(Dataset records Opens)

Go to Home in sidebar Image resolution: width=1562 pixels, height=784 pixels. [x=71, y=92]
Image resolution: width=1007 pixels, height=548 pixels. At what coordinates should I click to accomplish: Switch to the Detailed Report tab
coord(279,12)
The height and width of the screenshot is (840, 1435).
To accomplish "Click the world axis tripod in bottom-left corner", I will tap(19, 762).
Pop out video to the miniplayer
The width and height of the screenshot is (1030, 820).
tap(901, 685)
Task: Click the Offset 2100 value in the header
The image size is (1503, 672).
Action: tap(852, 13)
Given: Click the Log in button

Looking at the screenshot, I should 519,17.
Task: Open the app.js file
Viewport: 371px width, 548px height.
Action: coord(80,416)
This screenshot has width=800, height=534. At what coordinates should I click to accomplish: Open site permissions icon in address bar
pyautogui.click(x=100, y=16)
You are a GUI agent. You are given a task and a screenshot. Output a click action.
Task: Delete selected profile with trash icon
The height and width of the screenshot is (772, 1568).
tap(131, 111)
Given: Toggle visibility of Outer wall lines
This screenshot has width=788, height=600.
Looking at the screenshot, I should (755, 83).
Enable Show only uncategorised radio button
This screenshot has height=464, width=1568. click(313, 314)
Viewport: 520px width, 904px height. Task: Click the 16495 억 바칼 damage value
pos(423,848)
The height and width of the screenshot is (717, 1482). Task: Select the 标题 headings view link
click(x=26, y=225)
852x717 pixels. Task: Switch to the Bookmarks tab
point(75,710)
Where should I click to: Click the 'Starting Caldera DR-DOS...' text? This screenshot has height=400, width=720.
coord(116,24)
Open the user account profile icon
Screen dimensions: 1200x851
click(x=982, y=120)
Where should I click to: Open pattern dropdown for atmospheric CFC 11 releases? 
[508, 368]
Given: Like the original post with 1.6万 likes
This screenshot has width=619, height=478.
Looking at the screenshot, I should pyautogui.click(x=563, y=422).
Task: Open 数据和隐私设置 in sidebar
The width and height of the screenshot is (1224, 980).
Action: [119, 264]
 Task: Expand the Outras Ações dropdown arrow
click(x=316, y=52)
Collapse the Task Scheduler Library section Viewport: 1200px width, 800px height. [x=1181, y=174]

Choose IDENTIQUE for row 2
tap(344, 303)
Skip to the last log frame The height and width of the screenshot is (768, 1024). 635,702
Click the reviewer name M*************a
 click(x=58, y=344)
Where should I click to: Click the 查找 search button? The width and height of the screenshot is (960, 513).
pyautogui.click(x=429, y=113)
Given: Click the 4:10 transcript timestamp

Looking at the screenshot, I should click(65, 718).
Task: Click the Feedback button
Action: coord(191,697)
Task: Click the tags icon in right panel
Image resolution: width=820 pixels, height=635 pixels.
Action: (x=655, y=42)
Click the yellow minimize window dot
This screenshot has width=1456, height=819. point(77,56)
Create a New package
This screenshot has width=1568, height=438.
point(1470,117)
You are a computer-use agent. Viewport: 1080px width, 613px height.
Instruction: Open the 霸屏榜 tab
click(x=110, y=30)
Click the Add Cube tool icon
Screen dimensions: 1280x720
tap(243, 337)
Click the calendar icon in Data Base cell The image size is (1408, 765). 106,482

(Dataset records Closes)

# [Problem requirements]
Return each line of the material above that holds the string "with".

# [Task result]
Task: Delete selected profile with trash icon
Given: Like the original post with 1.6万 likes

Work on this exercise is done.